---- Raw data

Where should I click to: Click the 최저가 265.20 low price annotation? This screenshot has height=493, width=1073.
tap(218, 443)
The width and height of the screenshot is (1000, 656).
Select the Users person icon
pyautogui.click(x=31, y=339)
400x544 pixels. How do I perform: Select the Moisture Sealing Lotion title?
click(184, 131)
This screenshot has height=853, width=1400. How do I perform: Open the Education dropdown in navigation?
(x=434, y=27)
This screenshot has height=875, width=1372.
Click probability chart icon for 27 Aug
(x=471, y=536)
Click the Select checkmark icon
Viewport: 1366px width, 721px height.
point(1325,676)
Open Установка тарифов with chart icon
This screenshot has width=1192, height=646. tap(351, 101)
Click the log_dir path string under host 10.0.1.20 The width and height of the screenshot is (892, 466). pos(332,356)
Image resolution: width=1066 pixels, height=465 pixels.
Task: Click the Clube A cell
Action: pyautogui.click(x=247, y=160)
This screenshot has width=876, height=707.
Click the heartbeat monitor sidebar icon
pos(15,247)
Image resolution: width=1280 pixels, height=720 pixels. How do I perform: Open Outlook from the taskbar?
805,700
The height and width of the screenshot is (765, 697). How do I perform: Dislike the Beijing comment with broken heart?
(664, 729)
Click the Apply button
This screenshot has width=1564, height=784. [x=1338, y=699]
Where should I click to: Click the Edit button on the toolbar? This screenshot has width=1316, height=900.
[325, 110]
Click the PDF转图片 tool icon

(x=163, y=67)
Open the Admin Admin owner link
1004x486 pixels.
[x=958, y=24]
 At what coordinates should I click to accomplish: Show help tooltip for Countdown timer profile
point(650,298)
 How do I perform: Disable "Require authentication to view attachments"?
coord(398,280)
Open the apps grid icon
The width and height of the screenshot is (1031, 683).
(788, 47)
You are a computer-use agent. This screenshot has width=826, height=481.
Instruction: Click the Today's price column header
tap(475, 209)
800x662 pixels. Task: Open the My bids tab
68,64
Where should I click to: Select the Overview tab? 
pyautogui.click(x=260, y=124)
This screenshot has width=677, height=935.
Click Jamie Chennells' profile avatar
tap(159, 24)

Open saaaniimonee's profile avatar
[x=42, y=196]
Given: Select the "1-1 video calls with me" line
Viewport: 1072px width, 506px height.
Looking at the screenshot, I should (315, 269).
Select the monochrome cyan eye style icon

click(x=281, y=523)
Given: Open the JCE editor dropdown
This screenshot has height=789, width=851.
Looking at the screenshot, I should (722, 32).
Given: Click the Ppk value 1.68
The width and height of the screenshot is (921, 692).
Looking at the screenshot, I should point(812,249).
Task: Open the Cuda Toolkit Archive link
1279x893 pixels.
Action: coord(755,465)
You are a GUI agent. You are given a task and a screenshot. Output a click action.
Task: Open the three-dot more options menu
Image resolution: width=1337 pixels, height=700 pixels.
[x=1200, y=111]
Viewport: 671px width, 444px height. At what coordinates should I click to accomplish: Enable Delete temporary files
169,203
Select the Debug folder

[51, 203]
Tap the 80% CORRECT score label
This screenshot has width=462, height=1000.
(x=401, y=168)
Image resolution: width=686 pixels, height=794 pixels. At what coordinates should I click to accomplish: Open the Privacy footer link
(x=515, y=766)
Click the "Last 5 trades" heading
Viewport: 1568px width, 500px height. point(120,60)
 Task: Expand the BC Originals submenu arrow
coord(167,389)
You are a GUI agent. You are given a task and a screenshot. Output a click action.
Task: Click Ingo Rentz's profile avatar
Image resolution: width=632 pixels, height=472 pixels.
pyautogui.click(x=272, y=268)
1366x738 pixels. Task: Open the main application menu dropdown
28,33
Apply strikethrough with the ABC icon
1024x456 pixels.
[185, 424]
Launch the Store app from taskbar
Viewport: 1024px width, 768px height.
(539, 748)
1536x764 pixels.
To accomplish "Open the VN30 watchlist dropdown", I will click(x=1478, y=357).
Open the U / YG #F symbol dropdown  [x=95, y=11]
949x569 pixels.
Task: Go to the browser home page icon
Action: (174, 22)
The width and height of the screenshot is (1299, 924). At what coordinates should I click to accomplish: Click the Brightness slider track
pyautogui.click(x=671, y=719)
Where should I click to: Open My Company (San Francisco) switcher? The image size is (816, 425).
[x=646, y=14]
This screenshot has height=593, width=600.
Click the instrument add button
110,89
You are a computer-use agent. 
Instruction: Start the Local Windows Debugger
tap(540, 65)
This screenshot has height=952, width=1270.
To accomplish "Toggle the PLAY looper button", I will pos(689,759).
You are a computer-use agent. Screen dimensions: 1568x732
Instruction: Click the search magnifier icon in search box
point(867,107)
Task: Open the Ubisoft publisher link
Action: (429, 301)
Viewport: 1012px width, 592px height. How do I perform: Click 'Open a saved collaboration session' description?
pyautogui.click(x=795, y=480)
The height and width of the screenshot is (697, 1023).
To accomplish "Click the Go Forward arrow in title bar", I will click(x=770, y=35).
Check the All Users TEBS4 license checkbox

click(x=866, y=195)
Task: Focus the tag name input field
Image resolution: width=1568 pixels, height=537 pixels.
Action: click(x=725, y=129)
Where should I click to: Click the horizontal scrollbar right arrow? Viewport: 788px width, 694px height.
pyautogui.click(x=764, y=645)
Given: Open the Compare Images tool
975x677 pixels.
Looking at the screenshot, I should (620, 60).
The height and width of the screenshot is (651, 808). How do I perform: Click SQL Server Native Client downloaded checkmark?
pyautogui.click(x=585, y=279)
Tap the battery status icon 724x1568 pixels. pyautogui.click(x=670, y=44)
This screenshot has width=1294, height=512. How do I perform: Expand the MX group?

--------

> Work item: Above are the records; set each one down word for word.

> Result:
Where should I click to: Click the 최저가 265.20 low price annotation? This screenshot has height=493, width=1073.
tap(218, 443)
The width and height of the screenshot is (1000, 656).
Select the Users person icon
pyautogui.click(x=31, y=339)
400x544 pixels. How do I perform: Select the Moisture Sealing Lotion title?
click(184, 131)
This screenshot has height=853, width=1400. How do I perform: Open the Education dropdown in navigation?
(x=434, y=27)
This screenshot has height=875, width=1372.
Click probability chart icon for 27 Aug
(x=471, y=536)
Click the Select checkmark icon
Viewport: 1366px width, 721px height.
point(1325,676)
Open Установка тарифов with chart icon
This screenshot has width=1192, height=646. tap(351, 101)
Click the log_dir path string under host 10.0.1.20 The width and height of the screenshot is (892, 466). pos(332,356)
Image resolution: width=1066 pixels, height=465 pixels.
Task: Click the Clube A cell
Action: pyautogui.click(x=247, y=160)
This screenshot has width=876, height=707.
Click the heartbeat monitor sidebar icon
pos(15,247)
Image resolution: width=1280 pixels, height=720 pixels. How do I perform: Open Outlook from the taskbar?
805,700
The height and width of the screenshot is (765, 697). How do I perform: Dislike the Beijing comment with broken heart?
(664, 729)
Click the Apply button
This screenshot has width=1564, height=784. [x=1338, y=699]
Where should I click to: Click the Edit button on the toolbar? This screenshot has width=1316, height=900.
[325, 110]
Click the PDF转图片 tool icon

(x=163, y=67)
Open the Admin Admin owner link
1004x486 pixels.
[x=958, y=24]
 At what coordinates should I click to accomplish: Show help tooltip for Countdown timer profile
point(650,298)
 How do I perform: Disable "Require authentication to view attachments"?
coord(398,280)
Open the apps grid icon
The width and height of the screenshot is (1031, 683).
(788, 47)
You are a computer-use agent. This screenshot has width=826, height=481.
Instruction: Click the Today's price column header
tap(475, 209)
800x662 pixels. Task: Open the My bids tab
68,64
Where should I click to: Select the Overview tab? 
pyautogui.click(x=260, y=124)
This screenshot has width=677, height=935.
Click Jamie Chennells' profile avatar
tap(159, 24)

Open saaaniimonee's profile avatar
[x=42, y=196]
Given: Select the "1-1 video calls with me" line
Viewport: 1072px width, 506px height.
Looking at the screenshot, I should (315, 269).
Select the monochrome cyan eye style icon

click(x=281, y=523)
Given: Open the JCE editor dropdown
This screenshot has height=789, width=851.
Looking at the screenshot, I should (722, 32).
Given: Click the Ppk value 1.68
The width and height of the screenshot is (921, 692).
Looking at the screenshot, I should point(812,249).
Task: Open the Cuda Toolkit Archive link
1279x893 pixels.
Action: coord(755,465)
You are a GUI agent. You are given a task and a screenshot. Output a click action.
Task: Open the three-dot more options menu
Image resolution: width=1337 pixels, height=700 pixels.
[x=1200, y=111]
Viewport: 671px width, 444px height. At what coordinates should I click to accomplish: Enable Delete temporary files
169,203
Select the Debug folder

[51, 203]
Tap the 80% CORRECT score label
This screenshot has width=462, height=1000.
(x=401, y=168)
Image resolution: width=686 pixels, height=794 pixels. At what coordinates should I click to accomplish: Open the Privacy footer link
(x=515, y=766)
Click the "Last 5 trades" heading
Viewport: 1568px width, 500px height. point(120,60)
 Task: Expand the BC Originals submenu arrow
coord(167,389)
You are a GUI agent. You are given a task and a screenshot. Output a click action.
Task: Click Ingo Rentz's profile avatar
Image resolution: width=632 pixels, height=472 pixels.
pyautogui.click(x=272, y=268)
1366x738 pixels. Task: Open the main application menu dropdown
28,33
Apply strikethrough with the ABC icon
1024x456 pixels.
[185, 424]
Launch the Store app from taskbar
Viewport: 1024px width, 768px height.
(539, 748)
1536x764 pixels.
To accomplish "Open the VN30 watchlist dropdown", I will click(x=1478, y=357).
Open the U / YG #F symbol dropdown  [x=95, y=11]
949x569 pixels.
Task: Go to the browser home page icon
Action: (174, 22)
The width and height of the screenshot is (1299, 924). At what coordinates should I click to accomplish: Click the Brightness slider track
pyautogui.click(x=671, y=719)
Where should I click to: Open My Company (San Francisco) switcher? The image size is (816, 425).
[x=646, y=14]
This screenshot has height=593, width=600.
Click the instrument add button
110,89
You are a computer-use agent. 
Instruction: Start the Local Windows Debugger
tap(540, 65)
This screenshot has height=952, width=1270.
To accomplish "Toggle the PLAY looper button", I will pos(689,759).
You are a computer-use agent. Screen dimensions: 1568x732
Instruction: Click the search magnifier icon in search box
point(867,107)
Task: Open the Ubisoft publisher link
Action: (429, 301)
Viewport: 1012px width, 592px height. How do I perform: Click 'Open a saved collaboration session' description?
pyautogui.click(x=795, y=480)
The height and width of the screenshot is (697, 1023).
To accomplish "Click the Go Forward arrow in title bar", I will click(x=770, y=35).
Check the All Users TEBS4 license checkbox

click(x=866, y=195)
Task: Focus the tag name input field
Image resolution: width=1568 pixels, height=537 pixels.
Action: click(x=725, y=129)
Where should I click to: Click the horizontal scrollbar right arrow? Viewport: 788px width, 694px height.
pyautogui.click(x=764, y=645)
Given: Open the Compare Images tool
975x677 pixels.
Looking at the screenshot, I should (620, 60).
The height and width of the screenshot is (651, 808). How do I perform: Click SQL Server Native Client downloaded checkmark?
pyautogui.click(x=585, y=279)
Tap the battery status icon 724x1568 pixels. pyautogui.click(x=670, y=44)
This screenshot has width=1294, height=512. How do I perform: Expand the MX group?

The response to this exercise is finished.